## Description of the task
I need every line that includes the word "Show" copied from the material.

## Records for the task

"""

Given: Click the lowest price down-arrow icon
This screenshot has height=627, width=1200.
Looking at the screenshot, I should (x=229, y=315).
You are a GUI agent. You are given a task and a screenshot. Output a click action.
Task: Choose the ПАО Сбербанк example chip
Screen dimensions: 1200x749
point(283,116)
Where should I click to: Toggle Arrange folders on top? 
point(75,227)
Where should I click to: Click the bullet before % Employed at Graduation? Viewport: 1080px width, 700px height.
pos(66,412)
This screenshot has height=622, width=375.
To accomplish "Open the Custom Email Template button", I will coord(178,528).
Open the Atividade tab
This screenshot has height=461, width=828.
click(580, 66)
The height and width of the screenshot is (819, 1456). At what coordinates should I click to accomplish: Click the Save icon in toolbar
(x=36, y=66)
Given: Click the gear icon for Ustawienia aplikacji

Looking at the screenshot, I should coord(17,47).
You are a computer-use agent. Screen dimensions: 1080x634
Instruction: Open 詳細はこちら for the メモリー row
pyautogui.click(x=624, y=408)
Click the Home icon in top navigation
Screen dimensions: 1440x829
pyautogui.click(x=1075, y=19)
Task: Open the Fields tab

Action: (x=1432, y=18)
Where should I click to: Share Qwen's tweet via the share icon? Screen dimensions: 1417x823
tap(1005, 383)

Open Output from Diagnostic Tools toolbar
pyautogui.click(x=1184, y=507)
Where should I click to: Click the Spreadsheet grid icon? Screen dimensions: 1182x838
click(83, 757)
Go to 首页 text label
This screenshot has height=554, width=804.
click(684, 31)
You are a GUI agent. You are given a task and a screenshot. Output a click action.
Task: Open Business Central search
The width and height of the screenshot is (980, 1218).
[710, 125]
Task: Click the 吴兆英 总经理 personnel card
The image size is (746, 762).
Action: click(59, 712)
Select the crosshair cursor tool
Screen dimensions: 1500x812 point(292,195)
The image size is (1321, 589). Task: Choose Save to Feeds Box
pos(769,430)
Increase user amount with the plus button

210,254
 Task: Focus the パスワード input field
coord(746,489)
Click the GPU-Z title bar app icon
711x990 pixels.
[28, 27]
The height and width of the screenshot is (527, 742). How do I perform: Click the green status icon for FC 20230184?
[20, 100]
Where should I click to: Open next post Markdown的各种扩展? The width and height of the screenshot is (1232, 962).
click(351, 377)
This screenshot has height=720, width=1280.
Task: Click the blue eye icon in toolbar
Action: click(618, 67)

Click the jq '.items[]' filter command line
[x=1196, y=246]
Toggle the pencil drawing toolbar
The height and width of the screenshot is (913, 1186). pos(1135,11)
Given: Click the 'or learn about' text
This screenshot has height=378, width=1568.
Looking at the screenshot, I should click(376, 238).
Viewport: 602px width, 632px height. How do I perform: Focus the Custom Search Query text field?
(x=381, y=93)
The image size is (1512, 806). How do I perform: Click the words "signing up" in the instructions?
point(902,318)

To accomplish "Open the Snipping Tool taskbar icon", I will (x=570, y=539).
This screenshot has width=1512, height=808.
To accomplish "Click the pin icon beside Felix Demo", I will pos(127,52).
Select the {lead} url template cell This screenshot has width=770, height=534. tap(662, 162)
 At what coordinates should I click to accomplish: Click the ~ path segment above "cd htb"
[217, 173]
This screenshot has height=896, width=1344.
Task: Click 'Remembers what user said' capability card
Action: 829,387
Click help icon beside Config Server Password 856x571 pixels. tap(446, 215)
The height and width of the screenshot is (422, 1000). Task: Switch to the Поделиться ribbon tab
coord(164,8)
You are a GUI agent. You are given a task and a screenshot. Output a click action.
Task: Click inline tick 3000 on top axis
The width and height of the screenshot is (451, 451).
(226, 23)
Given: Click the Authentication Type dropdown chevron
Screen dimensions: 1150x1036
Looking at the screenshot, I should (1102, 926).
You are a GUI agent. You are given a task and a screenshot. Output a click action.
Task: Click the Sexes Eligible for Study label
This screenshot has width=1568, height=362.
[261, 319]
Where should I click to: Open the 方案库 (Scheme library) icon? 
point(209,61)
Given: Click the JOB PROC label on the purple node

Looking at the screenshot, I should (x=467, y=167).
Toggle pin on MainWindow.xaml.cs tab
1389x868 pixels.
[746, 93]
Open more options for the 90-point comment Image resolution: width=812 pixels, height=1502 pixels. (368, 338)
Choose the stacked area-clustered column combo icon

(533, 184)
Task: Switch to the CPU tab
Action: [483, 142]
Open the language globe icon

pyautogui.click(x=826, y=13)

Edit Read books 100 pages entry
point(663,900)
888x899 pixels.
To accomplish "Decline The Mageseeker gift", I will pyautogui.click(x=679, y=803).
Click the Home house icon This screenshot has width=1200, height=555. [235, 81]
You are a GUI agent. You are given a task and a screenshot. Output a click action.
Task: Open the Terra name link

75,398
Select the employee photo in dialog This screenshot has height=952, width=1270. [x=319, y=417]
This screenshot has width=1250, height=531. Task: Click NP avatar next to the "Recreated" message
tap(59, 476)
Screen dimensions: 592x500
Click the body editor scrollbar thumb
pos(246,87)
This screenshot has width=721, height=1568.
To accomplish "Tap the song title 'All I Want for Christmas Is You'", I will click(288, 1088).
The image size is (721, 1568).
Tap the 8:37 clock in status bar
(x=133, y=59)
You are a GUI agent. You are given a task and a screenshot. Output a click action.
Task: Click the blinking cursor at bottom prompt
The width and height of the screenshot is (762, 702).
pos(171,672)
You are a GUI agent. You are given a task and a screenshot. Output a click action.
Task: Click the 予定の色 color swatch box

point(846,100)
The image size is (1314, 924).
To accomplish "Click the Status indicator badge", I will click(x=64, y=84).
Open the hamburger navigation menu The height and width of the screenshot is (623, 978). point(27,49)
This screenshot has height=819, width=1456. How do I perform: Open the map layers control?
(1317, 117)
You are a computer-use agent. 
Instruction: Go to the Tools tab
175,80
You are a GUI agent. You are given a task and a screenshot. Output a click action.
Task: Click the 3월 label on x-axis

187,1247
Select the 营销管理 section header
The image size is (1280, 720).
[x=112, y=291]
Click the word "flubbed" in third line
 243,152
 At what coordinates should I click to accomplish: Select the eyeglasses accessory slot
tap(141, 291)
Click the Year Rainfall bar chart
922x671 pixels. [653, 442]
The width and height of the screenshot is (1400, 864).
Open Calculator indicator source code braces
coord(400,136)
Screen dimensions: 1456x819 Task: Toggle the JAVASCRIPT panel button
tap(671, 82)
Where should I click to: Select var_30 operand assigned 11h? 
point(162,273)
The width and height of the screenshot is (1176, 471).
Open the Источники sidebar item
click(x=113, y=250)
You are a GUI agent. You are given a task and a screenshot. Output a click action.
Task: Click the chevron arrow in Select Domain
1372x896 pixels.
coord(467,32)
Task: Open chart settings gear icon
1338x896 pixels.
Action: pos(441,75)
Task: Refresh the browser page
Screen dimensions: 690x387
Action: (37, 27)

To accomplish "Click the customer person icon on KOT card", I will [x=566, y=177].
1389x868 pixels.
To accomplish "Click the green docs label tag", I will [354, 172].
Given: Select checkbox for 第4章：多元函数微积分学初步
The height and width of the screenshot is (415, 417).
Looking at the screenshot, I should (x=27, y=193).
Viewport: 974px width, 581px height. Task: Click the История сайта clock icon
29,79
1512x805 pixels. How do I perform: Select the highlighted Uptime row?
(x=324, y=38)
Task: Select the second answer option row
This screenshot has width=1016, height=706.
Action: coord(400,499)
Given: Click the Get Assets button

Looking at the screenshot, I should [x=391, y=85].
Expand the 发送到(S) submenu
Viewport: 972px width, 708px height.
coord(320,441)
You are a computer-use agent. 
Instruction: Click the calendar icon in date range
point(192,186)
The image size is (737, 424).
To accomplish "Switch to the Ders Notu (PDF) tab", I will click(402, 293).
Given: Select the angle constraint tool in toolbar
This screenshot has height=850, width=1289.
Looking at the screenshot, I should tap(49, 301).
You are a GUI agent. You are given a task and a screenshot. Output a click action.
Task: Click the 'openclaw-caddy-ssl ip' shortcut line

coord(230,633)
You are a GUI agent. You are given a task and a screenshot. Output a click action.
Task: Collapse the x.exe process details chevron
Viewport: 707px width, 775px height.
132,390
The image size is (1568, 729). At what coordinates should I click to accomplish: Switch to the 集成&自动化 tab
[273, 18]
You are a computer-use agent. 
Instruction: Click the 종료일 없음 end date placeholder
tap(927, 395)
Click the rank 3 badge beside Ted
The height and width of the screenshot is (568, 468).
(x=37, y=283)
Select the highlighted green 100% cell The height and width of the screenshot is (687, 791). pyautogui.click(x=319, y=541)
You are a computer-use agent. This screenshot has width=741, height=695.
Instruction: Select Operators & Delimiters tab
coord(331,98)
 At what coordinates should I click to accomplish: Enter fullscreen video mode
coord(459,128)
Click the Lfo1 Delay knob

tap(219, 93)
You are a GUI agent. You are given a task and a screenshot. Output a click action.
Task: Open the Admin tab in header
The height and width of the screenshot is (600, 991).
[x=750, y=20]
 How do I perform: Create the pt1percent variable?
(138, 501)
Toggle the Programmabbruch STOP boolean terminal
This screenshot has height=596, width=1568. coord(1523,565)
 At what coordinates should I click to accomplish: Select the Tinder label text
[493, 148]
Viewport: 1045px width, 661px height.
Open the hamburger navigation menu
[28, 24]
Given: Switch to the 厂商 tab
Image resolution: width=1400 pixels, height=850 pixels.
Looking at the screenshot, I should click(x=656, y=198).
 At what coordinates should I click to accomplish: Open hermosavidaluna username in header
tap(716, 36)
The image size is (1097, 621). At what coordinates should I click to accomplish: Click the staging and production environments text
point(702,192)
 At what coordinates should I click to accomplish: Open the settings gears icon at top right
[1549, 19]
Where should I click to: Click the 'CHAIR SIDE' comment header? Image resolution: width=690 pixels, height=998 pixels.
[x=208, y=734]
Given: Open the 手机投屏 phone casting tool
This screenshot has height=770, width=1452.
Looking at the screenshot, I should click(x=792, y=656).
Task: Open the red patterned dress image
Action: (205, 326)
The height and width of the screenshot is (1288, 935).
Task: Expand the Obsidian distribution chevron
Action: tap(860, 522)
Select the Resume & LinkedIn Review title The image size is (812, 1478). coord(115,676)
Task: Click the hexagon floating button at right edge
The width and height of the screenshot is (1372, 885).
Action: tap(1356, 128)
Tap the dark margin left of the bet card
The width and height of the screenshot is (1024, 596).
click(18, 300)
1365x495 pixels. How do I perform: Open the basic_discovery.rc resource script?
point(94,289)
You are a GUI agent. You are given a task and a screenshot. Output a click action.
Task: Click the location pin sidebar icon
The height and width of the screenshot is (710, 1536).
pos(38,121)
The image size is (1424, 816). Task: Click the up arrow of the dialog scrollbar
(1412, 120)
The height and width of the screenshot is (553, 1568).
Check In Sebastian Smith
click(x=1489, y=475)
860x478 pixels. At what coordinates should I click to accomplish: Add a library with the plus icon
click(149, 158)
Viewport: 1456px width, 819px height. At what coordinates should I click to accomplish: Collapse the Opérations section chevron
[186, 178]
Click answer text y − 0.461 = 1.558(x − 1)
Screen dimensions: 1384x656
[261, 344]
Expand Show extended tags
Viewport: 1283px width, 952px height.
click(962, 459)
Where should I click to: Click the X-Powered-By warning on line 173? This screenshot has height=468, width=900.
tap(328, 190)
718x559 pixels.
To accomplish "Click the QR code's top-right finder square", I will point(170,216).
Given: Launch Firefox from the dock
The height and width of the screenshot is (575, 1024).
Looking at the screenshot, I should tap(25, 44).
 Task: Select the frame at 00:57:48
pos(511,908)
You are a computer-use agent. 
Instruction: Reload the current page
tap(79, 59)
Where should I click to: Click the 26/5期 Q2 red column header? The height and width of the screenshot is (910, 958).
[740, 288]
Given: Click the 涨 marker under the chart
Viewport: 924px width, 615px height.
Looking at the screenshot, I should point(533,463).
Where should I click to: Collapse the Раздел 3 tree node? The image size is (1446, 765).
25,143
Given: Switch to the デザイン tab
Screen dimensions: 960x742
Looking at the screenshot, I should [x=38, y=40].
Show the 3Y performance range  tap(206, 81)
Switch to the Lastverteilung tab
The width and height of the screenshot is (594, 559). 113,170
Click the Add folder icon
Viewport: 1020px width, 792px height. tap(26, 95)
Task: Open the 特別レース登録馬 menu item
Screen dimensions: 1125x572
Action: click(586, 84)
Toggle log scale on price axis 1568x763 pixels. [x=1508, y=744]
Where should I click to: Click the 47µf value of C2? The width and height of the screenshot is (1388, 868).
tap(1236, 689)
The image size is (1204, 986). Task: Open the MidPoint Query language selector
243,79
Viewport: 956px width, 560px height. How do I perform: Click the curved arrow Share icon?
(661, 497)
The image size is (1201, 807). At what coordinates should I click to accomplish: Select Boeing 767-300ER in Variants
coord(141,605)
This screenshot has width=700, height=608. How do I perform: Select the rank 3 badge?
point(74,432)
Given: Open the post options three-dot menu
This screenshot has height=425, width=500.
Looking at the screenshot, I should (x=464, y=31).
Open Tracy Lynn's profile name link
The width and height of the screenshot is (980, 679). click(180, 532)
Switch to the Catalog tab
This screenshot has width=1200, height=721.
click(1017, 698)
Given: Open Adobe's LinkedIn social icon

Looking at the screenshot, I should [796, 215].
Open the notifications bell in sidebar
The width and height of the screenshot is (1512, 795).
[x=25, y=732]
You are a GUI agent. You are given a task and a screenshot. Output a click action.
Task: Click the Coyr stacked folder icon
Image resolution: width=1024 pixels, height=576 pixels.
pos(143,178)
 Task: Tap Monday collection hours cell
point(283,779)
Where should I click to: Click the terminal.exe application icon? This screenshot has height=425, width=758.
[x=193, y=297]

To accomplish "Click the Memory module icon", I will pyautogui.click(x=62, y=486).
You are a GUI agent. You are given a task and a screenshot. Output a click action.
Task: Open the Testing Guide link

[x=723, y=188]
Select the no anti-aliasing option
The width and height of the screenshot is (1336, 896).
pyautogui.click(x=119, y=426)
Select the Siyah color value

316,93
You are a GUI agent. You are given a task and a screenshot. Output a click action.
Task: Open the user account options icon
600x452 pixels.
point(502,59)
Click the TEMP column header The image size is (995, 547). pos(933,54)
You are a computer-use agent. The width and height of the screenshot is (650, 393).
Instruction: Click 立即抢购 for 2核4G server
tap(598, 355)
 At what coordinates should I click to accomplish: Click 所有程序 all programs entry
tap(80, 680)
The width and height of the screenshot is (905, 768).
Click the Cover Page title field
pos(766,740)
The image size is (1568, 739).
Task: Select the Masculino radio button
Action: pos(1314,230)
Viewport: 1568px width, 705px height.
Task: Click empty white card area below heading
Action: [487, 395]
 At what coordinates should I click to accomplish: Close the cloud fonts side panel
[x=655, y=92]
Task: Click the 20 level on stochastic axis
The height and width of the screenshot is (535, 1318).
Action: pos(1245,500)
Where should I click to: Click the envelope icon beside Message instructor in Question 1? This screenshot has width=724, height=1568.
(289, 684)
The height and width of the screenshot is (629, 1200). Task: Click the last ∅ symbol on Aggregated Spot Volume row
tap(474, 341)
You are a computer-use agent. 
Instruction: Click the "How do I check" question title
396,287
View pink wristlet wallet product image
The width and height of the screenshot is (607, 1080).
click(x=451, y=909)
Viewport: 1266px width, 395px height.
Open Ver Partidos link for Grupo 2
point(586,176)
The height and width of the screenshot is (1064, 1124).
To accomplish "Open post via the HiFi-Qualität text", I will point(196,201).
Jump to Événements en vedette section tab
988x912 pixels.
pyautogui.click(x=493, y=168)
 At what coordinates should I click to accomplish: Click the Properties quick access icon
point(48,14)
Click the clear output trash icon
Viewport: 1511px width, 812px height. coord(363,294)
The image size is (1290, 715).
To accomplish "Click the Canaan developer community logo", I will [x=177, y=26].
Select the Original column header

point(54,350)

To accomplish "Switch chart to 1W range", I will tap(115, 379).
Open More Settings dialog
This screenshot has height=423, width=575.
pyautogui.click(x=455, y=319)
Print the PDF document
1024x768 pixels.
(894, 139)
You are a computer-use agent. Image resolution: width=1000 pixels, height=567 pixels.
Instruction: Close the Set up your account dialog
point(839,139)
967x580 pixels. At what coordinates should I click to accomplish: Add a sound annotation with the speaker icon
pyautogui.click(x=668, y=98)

"""

## Response to this task
Expand Show extended tags
Show the 3Y performance range  tap(206, 81)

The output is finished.